* PROBLEM TO WORK ON *
Restrict the output to the lines below starting at the one that contains "June 23, 2010 at 8:24 PM (555, 1042)" and ending at the one that contains "Inicio (1051, 91)", and restate them word for word, both ends included.

START SUPPLIED RECORDS

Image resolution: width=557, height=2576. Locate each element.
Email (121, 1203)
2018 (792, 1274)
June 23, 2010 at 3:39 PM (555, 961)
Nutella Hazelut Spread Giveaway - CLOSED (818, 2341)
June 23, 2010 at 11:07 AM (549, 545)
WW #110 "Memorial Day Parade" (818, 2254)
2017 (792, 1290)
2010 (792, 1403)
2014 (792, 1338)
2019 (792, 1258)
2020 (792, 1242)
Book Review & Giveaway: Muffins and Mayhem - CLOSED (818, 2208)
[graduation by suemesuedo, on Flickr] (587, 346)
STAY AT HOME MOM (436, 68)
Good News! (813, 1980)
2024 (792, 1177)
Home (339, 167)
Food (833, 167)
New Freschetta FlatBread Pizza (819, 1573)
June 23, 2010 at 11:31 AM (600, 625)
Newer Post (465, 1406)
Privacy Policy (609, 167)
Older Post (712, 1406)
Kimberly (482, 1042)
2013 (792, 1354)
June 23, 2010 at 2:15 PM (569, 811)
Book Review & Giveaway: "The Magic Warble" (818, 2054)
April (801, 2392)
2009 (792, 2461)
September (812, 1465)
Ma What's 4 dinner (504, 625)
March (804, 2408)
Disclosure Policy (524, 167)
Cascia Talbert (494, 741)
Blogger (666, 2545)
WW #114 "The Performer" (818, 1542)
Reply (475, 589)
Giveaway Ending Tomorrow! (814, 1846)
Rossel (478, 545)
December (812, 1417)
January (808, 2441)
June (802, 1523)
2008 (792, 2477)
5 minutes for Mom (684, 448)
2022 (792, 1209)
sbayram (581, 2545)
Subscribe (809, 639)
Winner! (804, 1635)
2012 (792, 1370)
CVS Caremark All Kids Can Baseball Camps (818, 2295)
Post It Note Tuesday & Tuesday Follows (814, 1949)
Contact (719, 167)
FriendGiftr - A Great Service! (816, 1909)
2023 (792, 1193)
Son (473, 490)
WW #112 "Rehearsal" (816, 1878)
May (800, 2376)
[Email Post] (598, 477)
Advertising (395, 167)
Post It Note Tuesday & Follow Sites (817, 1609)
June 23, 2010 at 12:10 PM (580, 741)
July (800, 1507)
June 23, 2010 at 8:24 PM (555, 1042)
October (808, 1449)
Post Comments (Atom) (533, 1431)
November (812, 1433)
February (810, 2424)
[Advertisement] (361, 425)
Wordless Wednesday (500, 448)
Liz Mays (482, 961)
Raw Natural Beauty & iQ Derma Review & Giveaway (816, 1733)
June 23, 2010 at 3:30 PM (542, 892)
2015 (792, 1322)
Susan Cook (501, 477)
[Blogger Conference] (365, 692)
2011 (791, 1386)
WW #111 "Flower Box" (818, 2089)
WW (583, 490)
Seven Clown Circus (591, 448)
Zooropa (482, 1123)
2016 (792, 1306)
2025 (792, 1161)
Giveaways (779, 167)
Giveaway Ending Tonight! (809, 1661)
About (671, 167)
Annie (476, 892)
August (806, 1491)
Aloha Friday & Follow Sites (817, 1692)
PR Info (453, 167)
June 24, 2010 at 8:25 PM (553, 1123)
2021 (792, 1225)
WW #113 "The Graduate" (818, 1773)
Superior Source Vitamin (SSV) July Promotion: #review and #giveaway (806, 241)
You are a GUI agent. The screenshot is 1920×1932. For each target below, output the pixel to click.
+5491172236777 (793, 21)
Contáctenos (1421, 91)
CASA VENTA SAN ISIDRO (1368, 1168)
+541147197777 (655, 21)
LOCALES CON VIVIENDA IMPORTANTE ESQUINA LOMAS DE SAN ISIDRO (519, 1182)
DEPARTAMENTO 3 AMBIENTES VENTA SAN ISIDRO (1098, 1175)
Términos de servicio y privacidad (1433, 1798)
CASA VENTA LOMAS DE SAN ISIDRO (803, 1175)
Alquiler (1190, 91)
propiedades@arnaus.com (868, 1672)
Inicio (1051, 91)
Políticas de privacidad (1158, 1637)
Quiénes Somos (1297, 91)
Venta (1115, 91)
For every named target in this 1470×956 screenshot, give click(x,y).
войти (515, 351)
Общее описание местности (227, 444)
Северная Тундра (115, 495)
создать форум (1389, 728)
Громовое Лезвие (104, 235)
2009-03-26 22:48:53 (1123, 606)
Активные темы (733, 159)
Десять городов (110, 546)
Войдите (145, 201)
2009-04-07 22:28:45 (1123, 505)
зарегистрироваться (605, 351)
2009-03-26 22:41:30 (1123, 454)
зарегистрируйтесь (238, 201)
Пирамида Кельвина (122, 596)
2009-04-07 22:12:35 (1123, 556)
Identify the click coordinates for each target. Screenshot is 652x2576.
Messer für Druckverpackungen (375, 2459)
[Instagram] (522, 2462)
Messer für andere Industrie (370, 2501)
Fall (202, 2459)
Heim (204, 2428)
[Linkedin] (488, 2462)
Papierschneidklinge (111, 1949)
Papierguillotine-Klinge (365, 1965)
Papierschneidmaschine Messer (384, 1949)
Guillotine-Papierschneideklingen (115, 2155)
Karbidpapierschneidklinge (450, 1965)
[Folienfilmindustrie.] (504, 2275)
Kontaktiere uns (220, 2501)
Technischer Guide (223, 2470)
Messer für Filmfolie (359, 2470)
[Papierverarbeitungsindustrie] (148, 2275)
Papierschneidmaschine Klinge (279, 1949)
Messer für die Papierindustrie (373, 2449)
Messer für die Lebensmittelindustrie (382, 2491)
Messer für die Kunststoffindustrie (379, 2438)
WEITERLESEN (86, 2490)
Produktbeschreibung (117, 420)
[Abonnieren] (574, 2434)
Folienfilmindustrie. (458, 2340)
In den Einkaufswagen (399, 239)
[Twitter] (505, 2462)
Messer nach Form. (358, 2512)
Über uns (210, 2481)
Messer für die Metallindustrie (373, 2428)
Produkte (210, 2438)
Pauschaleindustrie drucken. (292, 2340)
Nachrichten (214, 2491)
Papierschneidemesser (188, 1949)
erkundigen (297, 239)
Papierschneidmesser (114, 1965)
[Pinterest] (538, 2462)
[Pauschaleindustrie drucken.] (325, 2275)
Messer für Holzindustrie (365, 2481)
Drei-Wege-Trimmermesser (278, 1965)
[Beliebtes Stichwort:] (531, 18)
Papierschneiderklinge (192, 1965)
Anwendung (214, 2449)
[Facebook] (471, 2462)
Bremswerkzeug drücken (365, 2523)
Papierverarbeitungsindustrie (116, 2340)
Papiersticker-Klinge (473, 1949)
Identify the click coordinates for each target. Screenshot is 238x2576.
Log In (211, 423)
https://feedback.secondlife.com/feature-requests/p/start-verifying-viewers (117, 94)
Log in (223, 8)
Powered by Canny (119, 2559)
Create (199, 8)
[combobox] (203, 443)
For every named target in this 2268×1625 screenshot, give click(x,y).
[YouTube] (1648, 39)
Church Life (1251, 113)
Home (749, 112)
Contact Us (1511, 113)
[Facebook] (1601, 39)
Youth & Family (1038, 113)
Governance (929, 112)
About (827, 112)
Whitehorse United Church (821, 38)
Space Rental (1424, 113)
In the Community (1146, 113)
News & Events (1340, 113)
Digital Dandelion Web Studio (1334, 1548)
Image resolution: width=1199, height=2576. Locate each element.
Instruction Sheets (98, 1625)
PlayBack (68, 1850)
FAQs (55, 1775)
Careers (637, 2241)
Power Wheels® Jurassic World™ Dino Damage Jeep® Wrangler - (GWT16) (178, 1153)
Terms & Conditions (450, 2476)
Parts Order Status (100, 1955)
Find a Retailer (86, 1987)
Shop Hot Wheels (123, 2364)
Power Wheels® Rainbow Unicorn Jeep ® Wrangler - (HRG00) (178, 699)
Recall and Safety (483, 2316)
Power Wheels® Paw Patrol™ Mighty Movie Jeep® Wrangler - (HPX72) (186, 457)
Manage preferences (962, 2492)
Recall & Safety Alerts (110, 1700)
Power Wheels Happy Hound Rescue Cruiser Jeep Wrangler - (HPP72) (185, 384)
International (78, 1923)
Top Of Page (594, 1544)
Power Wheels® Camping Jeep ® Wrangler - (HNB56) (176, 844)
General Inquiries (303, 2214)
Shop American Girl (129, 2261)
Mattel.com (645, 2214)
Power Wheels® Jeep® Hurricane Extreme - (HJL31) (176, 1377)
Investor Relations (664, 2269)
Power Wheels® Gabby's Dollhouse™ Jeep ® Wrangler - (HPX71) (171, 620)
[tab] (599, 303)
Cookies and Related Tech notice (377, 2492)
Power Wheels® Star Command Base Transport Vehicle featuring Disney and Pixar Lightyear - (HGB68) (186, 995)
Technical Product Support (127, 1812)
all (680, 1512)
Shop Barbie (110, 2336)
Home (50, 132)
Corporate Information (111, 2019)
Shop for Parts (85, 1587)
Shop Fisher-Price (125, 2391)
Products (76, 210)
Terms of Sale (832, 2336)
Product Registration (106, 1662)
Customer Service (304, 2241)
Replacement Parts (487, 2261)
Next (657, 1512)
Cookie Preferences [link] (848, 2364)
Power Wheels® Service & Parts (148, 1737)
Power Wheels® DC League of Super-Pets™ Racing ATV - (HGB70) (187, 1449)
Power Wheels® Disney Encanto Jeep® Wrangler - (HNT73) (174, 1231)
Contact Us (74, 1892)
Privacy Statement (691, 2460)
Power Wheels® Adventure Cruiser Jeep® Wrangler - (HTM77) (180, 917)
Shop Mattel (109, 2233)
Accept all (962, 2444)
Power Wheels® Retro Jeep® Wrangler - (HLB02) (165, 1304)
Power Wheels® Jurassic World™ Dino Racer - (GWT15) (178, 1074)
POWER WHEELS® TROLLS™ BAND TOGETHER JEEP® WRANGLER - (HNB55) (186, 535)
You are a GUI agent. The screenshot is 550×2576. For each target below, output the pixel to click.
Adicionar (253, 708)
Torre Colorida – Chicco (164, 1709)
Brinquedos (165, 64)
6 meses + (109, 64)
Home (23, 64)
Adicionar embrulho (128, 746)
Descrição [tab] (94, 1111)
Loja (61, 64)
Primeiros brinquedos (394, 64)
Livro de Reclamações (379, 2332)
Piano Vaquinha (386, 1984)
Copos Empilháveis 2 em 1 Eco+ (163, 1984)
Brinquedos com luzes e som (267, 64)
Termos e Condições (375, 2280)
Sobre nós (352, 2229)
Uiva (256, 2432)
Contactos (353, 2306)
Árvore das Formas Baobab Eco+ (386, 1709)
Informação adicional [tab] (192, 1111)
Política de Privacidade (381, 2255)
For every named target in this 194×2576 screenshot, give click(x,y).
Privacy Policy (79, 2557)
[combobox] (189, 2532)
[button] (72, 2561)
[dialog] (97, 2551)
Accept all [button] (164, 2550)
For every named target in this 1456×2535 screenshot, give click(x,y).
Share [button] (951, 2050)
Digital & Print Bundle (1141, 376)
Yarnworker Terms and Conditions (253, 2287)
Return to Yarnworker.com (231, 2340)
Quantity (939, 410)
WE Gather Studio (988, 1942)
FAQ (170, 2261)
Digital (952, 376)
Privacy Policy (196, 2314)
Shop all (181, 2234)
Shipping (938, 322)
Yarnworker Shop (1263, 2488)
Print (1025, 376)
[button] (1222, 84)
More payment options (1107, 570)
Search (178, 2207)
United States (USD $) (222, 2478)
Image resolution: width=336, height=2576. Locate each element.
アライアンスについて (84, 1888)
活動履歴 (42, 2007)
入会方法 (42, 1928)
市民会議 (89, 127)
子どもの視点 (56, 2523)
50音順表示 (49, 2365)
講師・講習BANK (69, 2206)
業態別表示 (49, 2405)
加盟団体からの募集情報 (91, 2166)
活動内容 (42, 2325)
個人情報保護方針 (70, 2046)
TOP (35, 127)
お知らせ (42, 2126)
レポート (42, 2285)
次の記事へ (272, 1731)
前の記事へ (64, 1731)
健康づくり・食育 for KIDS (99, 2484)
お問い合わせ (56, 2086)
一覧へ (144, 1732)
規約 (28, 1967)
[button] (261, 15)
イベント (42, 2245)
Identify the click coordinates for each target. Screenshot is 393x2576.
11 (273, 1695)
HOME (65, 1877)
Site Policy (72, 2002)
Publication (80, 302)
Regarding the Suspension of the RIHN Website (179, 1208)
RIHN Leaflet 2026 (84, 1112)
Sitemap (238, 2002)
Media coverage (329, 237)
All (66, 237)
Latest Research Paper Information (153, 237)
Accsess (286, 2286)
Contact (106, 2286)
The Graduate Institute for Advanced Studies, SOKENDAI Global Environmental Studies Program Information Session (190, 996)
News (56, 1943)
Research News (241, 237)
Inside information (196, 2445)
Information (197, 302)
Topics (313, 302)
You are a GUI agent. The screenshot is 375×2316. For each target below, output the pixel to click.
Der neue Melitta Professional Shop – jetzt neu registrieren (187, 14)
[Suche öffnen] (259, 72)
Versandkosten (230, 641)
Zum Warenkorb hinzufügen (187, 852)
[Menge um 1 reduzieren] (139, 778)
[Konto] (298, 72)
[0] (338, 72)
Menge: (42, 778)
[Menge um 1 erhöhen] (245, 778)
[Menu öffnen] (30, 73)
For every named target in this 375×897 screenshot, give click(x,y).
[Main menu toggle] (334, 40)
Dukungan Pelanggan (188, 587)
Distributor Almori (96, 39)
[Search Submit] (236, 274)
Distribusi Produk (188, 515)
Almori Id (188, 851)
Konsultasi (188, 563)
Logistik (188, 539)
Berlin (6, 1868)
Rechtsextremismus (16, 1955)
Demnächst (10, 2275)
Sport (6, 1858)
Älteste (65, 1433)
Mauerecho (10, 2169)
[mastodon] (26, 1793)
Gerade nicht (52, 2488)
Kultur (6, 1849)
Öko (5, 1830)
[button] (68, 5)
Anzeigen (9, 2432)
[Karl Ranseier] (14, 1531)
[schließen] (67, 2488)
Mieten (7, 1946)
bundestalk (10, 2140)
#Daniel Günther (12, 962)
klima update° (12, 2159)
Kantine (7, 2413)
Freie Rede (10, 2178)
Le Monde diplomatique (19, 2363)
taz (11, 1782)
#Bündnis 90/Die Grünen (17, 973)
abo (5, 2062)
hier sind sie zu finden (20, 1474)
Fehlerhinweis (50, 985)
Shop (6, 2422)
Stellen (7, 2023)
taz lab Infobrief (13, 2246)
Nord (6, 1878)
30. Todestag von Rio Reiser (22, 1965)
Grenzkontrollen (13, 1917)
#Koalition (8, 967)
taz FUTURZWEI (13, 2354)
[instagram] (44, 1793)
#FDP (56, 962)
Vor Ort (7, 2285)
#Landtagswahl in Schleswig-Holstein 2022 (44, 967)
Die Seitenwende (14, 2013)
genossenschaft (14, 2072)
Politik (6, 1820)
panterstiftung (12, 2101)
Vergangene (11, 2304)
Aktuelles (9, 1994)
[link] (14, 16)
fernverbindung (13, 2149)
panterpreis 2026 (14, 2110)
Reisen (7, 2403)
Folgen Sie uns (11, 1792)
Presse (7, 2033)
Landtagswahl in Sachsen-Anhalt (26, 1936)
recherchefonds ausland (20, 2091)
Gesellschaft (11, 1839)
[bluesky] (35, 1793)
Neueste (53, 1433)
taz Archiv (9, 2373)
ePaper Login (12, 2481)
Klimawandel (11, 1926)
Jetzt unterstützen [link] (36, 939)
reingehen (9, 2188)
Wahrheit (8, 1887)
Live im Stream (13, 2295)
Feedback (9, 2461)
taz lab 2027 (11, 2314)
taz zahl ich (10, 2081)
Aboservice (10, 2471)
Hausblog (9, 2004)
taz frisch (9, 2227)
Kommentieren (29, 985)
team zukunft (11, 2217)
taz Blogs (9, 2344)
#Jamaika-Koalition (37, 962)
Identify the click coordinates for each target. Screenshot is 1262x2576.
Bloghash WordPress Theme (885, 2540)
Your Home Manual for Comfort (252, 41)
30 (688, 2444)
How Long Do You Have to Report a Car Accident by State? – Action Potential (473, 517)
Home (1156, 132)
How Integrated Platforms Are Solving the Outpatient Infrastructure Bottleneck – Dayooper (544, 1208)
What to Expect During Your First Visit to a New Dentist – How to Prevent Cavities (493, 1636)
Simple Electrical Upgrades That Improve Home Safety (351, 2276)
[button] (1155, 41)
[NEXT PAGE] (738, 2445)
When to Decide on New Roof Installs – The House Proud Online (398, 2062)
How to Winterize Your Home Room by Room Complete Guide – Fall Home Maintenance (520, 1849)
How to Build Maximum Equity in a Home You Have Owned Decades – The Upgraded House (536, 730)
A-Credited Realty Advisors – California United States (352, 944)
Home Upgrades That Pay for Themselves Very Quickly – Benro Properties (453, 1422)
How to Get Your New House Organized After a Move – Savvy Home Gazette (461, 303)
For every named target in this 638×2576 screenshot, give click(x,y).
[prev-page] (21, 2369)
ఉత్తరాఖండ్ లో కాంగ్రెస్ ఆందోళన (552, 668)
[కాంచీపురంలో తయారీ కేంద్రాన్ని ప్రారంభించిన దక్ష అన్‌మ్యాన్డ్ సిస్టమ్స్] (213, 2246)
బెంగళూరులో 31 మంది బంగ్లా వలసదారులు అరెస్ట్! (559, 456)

END SUPPLIED RECORDS

* SOLVED PROBLEM *
June 23, 2010 at 8:24 PM (555, 1042)
October (808, 1449)
Post Comments (Atom) (533, 1431)
November (812, 1433)
February (810, 2424)
[Advertisement] (361, 425)
Wordless Wednesday (500, 448)
Liz Mays (482, 961)
Raw Natural Beauty & iQ Derma Review & Giveaway (816, 1733)
June 23, 2010 at 3:30 PM (542, 892)
2015 (792, 1322)
Susan Cook (501, 477)
[Blogger Conference] (365, 692)
2011 (791, 1386)
WW #111 "Flower Box" (818, 2089)
WW (583, 490)
Seven Clown Circus (591, 448)
Zooropa (482, 1123)
2016 (792, 1306)
2025 (792, 1161)
Giveaways (779, 167)
Giveaway Ending Tonight! (809, 1661)
About (671, 167)
Annie (476, 892)
August (806, 1491)
Aloha Friday & Follow Sites (817, 1692)
PR Info (453, 167)
June 24, 2010 at 8:25 PM (553, 1123)
2021 (792, 1225)
WW #113 "The Graduate" (818, 1773)
Superior Source Vitamin (SSV) July Promotion: #review and #giveaway (806, 241)
You are a GUI agent. The screenshot is 1920×1932. For each target below, output the pixel to click.
+5491172236777 (793, 21)
Contáctenos (1421, 91)
CASA VENTA SAN ISIDRO (1368, 1168)
+541147197777 (655, 21)
LOCALES CON VIVIENDA IMPORTANTE ESQUINA LOMAS DE SAN ISIDRO (519, 1182)
DEPARTAMENTO 3 AMBIENTES VENTA SAN ISIDRO (1098, 1175)
Términos de servicio y privacidad (1433, 1798)
CASA VENTA LOMAS DE SAN ISIDRO (803, 1175)
Alquiler (1190, 91)
propiedades@arnaus.com (868, 1672)
Inicio (1051, 91)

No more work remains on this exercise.